Passage provided Block Start

2.2.3 Impact of aspartate aminotransferase (ast) on death
- same of age
rms_ast <- cph(Surv(time, status == 2) ~ ast,
data = pbc_df,
x = TRUE,
y = TRUE
)
cox.zph(rms_ast)## rho chisq p
## ast -0.0641 0.274 0.601cox.zph(rms_ast) %>%
plot(col = 'green')
The proportional hazard assumption is not violated, but by the graph it seams not that linear. Try to transform it using the \(log()\) transformation.
log_ast <- cph(Surv(time, status == 2) ~ log(ast),
data = pbc_df,
x = TRUE,
y = TRUE
)
cox.zph(log_ast)## rho chisq p
## ast -0.1 1.13 0.289cox.zph(log_ast) %>%
plot(col = 'green')
The situation is not much better…but we can say that there exists a line living in the middle of the band…so we are not very happy but we accept it.
Let’s test for log-linearity
invisible(capture.output(rcspline.plot(
x = log(pbc_df$ast),
y = pbc_df$time,
event = pbc_df$status == 2,
xlab = 'ast',
statloc = 'll'
)))
The log-linear assumption is not violated.
Finally, look at the effect of the log of ast
summary(log_ast)## Effects Response : Surv(time, status == 2)
##
## Factor Low High Diff. Effect S.E. Lower 0.95 Upper 0.95
## ast 80.6 151.9 71.3 0.69872 0.12499 0.45374 0.9437
## Hazard Ratio 80.6 151.9 71.3 2.01120 NA 1.57420 2.5695It is significantly protective, w/ doubling the effect between the borders of the IQR.
2.2.4 Impact of platelet on death
- same of age
rms_platelet <- cph(Surv(time, status == 2) ~ platelet,
data = pbc_df,
x = TRUE,
y = TRUE
)
cox.zph(rms_platelet)## rho chisq p
## platelet 0.0688 1 0.316cox.zph(rms_platelet) %>%
plot(col = 'green')

Passage provided Block End

Task details: List every argument passed to rcspline.plot in the survival-analysis walkthrough, along with the value assigned to each.

Supplied records Block Start

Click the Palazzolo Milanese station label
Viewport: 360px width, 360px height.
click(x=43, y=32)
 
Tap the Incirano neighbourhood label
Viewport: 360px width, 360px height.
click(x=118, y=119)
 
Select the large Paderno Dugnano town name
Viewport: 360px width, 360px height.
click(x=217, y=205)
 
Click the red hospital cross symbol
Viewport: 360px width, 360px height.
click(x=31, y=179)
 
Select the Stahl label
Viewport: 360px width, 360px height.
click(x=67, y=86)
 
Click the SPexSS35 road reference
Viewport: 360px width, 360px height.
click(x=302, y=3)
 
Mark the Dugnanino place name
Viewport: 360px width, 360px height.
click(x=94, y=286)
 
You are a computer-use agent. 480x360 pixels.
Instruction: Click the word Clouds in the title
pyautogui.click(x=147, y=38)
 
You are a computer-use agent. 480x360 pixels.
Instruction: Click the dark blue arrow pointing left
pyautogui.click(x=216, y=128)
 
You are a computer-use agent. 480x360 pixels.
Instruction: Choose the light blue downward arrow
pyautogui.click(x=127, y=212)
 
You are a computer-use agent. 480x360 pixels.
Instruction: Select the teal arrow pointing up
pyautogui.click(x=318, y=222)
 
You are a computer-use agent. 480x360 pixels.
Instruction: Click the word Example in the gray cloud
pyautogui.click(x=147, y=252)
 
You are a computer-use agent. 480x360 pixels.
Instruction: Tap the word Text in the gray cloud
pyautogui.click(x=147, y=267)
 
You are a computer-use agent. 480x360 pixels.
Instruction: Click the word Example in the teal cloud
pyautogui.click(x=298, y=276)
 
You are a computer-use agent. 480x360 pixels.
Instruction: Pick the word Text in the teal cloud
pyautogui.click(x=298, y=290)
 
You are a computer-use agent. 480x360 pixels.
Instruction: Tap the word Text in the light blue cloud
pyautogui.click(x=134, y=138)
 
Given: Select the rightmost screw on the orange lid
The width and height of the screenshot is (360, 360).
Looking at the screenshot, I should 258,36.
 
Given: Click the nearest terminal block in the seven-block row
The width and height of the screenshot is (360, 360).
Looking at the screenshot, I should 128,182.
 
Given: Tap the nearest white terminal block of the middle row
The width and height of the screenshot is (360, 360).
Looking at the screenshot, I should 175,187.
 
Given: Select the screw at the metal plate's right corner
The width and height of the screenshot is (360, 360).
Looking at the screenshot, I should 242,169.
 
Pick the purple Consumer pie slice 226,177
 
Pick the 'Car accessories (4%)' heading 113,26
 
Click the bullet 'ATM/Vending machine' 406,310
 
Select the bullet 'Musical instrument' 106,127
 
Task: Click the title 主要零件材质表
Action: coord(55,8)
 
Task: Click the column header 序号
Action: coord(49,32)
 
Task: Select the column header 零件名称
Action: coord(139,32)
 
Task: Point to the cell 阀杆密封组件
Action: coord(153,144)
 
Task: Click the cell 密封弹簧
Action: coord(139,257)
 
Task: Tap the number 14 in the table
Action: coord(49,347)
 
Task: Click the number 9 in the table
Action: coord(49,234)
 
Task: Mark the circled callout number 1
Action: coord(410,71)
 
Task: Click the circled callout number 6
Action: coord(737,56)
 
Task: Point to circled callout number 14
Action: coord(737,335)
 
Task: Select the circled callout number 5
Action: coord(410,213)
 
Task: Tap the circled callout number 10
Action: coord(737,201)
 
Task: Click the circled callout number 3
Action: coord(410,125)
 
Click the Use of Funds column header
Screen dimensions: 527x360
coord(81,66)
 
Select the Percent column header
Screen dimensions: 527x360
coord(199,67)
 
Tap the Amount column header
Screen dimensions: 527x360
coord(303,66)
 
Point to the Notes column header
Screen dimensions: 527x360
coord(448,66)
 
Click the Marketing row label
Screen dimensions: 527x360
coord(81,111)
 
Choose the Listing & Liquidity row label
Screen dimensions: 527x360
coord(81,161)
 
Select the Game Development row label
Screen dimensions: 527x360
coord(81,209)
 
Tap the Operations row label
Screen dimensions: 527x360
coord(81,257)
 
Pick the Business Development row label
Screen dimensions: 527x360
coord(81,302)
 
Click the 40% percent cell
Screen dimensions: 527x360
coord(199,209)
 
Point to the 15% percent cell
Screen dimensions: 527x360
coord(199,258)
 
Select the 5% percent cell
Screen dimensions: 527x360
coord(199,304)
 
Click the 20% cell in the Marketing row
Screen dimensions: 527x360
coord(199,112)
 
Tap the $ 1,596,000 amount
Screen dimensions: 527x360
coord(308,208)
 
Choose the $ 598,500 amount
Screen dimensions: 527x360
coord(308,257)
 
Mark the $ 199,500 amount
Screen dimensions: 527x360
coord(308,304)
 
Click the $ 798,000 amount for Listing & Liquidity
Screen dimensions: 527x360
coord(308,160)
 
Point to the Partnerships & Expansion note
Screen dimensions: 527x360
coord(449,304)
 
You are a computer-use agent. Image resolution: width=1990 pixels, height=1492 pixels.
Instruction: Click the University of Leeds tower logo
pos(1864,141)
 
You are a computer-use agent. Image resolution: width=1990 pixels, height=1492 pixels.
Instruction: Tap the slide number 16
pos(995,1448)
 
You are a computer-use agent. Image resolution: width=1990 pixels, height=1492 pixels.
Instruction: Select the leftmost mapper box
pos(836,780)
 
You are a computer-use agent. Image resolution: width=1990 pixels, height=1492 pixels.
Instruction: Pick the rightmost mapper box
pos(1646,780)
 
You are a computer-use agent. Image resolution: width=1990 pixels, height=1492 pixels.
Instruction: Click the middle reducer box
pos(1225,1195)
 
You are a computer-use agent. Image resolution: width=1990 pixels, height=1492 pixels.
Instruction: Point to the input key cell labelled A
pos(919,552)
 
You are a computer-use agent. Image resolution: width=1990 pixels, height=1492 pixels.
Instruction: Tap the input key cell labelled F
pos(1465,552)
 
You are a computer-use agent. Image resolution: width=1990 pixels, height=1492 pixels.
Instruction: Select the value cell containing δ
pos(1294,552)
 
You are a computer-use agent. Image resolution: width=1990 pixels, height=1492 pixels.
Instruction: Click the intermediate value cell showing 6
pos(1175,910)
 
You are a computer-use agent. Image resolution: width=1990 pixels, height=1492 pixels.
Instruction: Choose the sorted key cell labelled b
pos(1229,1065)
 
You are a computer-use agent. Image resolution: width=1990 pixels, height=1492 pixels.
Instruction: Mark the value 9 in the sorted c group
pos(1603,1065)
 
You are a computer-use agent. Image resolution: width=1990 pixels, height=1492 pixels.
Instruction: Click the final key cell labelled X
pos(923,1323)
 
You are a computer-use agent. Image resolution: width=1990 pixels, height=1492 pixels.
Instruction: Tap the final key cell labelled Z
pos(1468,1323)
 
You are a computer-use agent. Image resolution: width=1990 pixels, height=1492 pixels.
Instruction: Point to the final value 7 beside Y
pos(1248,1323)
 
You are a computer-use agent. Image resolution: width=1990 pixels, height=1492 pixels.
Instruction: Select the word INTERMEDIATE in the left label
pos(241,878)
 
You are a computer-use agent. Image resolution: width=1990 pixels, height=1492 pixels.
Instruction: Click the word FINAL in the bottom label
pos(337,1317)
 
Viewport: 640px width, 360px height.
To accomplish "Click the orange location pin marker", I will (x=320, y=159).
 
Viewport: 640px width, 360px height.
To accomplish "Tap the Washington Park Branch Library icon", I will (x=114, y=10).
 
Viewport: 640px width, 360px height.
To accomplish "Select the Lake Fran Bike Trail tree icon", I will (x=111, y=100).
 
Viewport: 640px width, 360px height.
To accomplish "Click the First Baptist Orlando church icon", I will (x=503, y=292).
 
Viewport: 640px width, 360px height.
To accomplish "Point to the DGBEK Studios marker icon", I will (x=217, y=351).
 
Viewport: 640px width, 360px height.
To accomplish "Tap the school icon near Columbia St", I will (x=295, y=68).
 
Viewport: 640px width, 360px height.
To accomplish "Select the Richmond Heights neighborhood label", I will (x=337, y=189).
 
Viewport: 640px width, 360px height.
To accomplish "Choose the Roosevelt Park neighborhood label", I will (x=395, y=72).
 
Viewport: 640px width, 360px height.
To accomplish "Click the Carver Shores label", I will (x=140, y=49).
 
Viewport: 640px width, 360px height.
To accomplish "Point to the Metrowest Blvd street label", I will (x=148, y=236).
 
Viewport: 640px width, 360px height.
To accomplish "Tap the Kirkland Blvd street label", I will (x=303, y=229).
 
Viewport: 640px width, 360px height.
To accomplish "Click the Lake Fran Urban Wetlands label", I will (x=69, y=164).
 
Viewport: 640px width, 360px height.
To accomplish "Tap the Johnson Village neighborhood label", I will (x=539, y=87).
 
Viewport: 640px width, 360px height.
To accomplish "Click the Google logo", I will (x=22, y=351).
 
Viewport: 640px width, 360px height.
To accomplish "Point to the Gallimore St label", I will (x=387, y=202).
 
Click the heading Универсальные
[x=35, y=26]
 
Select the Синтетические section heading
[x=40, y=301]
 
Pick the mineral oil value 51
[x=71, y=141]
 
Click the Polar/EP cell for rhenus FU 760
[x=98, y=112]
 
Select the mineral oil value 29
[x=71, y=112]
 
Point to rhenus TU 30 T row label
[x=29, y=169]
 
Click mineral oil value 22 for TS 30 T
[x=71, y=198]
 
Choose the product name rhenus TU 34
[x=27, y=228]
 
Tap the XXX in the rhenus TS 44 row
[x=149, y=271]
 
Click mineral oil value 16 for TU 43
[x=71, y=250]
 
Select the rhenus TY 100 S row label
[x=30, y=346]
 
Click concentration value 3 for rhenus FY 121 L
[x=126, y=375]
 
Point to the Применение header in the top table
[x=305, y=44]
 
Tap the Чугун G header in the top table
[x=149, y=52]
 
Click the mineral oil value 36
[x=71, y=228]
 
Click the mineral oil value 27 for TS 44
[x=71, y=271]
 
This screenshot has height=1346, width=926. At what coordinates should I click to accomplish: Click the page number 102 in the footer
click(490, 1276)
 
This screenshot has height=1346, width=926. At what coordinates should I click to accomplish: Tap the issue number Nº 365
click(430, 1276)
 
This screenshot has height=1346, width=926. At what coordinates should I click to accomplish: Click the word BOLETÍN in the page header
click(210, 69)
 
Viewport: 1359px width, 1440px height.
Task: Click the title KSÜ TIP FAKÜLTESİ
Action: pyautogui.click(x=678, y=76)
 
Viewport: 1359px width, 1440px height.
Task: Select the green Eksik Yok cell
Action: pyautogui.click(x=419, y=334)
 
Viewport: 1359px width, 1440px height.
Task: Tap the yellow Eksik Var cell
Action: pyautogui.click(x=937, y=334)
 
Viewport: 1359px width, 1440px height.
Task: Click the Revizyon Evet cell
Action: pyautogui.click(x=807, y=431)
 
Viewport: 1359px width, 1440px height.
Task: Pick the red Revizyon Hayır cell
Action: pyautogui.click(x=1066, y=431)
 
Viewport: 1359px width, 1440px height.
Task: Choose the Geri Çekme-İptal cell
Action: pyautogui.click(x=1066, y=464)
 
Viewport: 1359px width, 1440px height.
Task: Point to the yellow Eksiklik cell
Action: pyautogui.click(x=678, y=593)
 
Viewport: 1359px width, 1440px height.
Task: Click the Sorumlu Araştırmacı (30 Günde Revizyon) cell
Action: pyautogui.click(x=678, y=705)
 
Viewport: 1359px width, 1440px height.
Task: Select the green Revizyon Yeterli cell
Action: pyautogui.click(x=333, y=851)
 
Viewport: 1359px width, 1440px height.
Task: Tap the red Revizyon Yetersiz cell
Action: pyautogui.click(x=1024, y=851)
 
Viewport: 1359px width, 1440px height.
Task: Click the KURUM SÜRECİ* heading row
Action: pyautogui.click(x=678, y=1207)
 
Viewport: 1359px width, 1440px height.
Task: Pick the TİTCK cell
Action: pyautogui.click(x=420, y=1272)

Supplied records Block End

Written response:
x = log(pbc_df$ast)
y = pbc_df$time
event = pbc_df$status == 2
xlab = 'ast'
statloc = 'll'